The entries are to be reproduced verbatim, with all pictures omitted.
[[ Exercise data open ]]
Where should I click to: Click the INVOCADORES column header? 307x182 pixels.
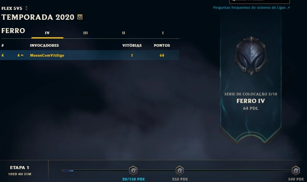point(44,46)
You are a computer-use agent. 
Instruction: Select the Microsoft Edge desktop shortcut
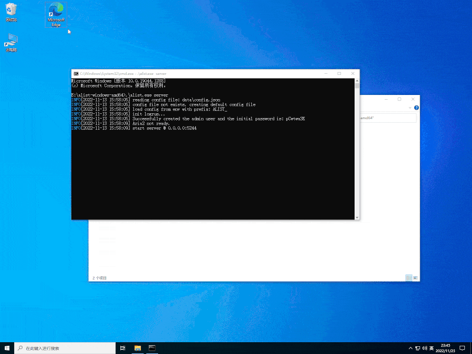click(56, 14)
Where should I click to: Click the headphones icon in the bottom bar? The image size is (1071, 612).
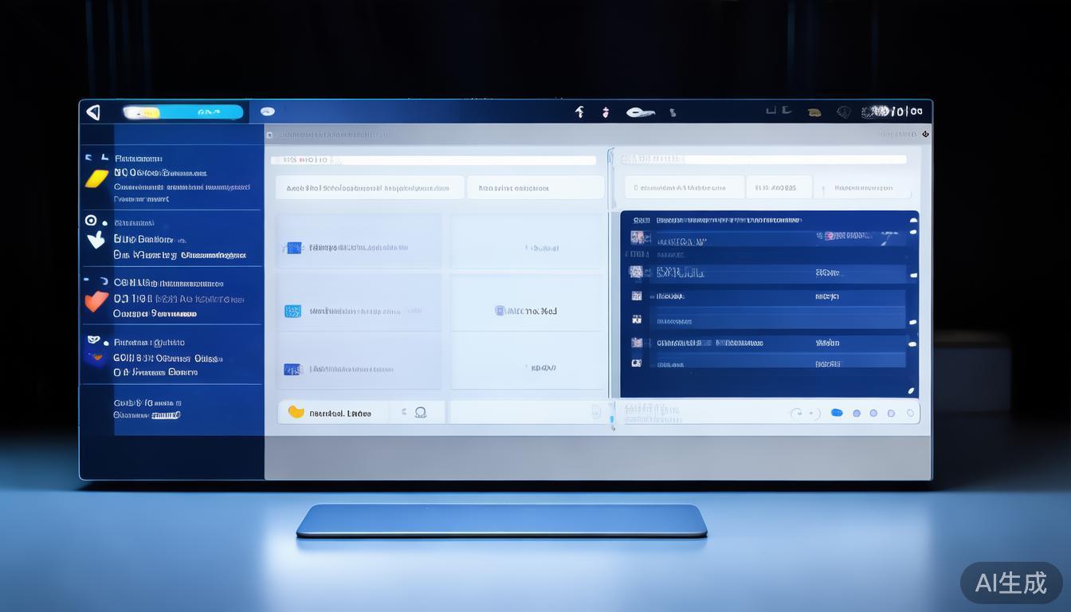[420, 412]
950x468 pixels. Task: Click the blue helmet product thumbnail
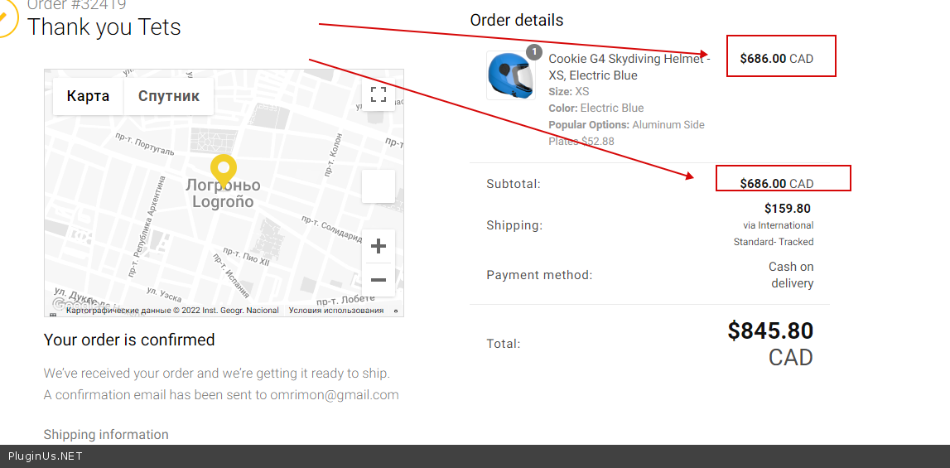pos(510,75)
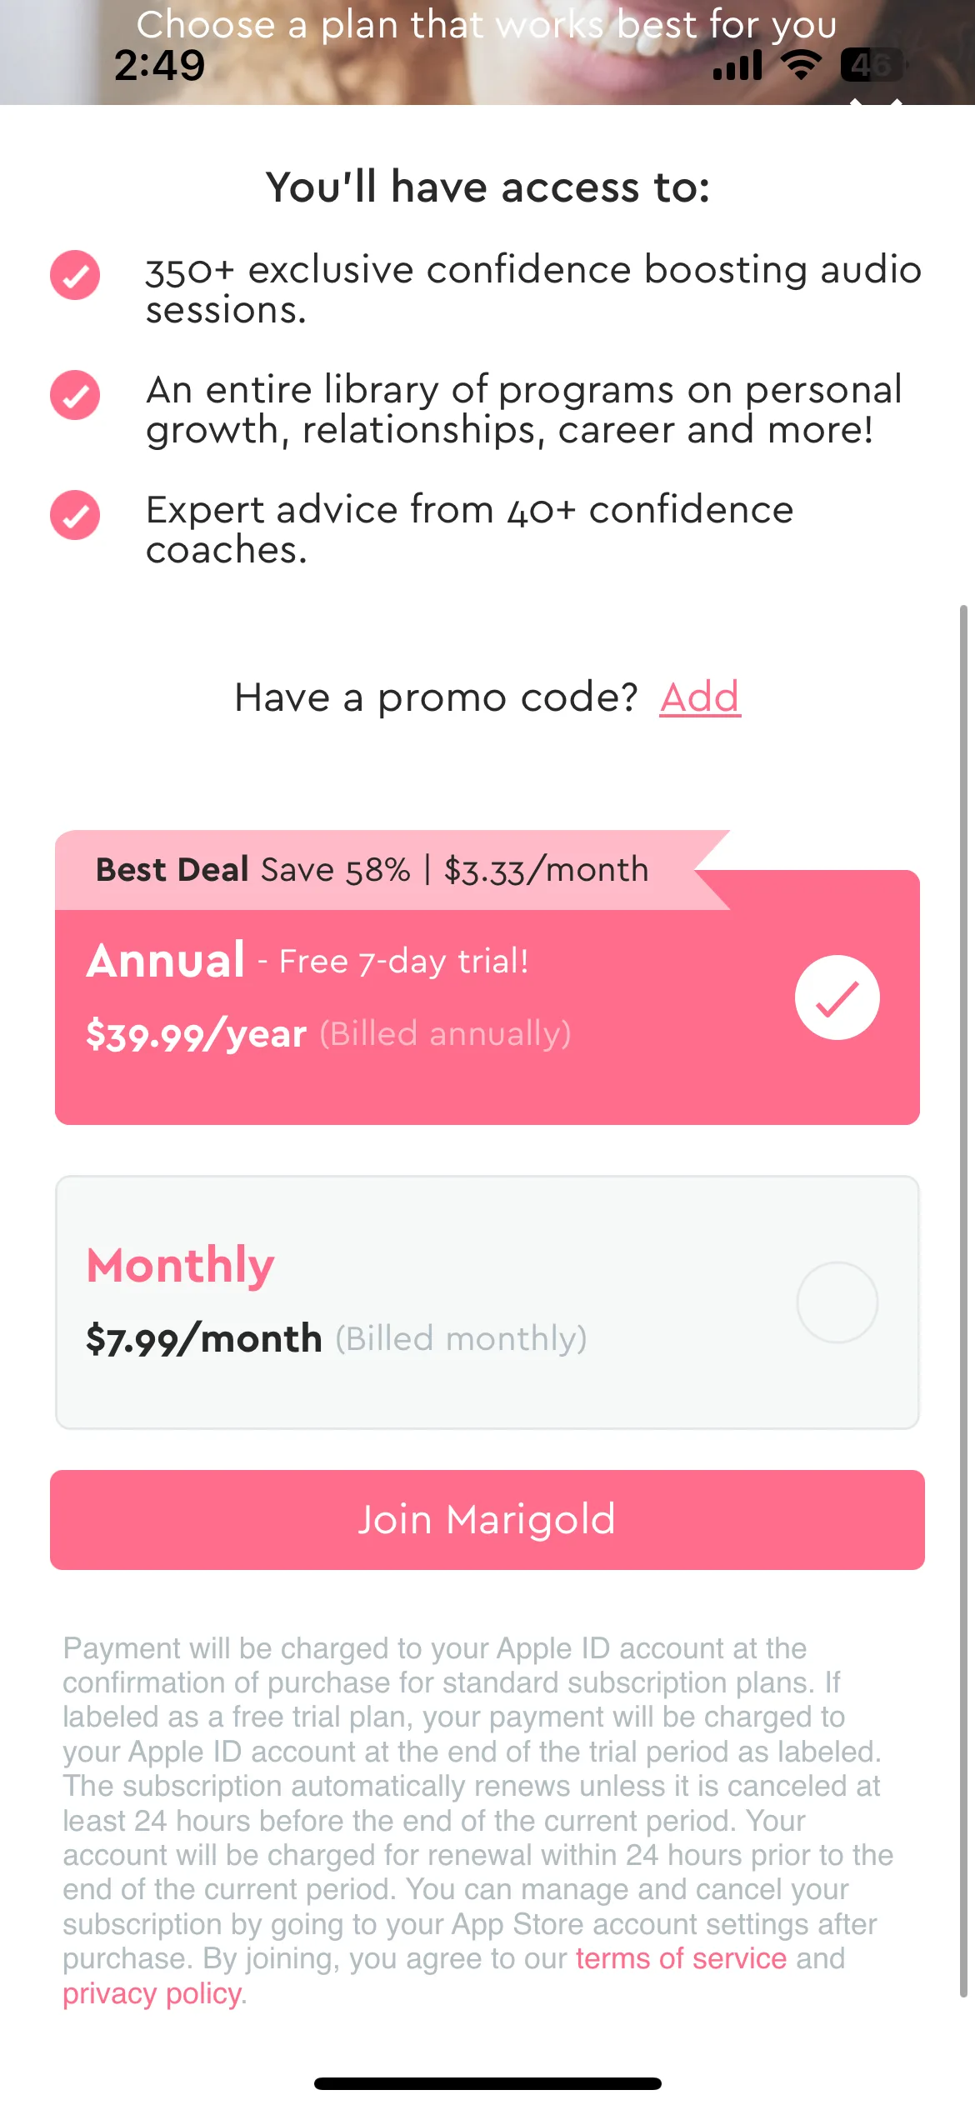Tap the battery indicator in status bar
This screenshot has height=2110, width=975.
(x=873, y=64)
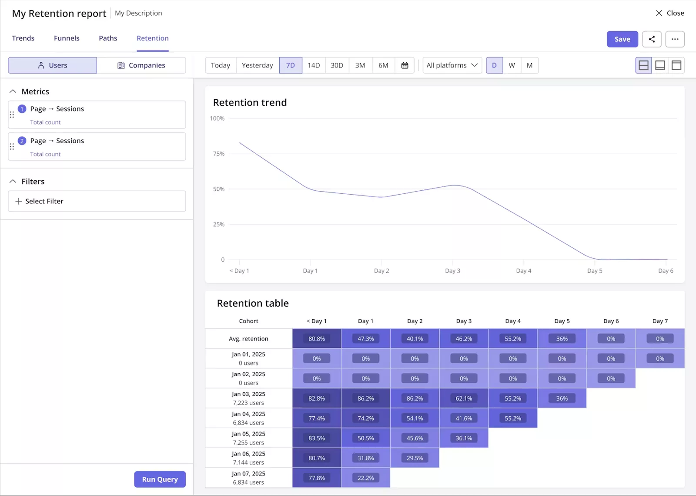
[[ Exercise data closed ]]
▶ **The completed task**
Where should I click to: Click the INVOCADORES column header? 307x182 pixels.
point(44,46)
You are a computer-use agent. 
Instruction: Select the Microsoft Edge desktop shortcut
click(56, 14)
Where should I click to: Click the headphones icon in the bottom bar? The image size is (1071, 612).
[420, 412]
950x468 pixels. Task: Click the blue helmet product thumbnail
pos(510,75)
Tap the battery indicator in status bar
This screenshot has height=2110, width=975.
(x=873, y=64)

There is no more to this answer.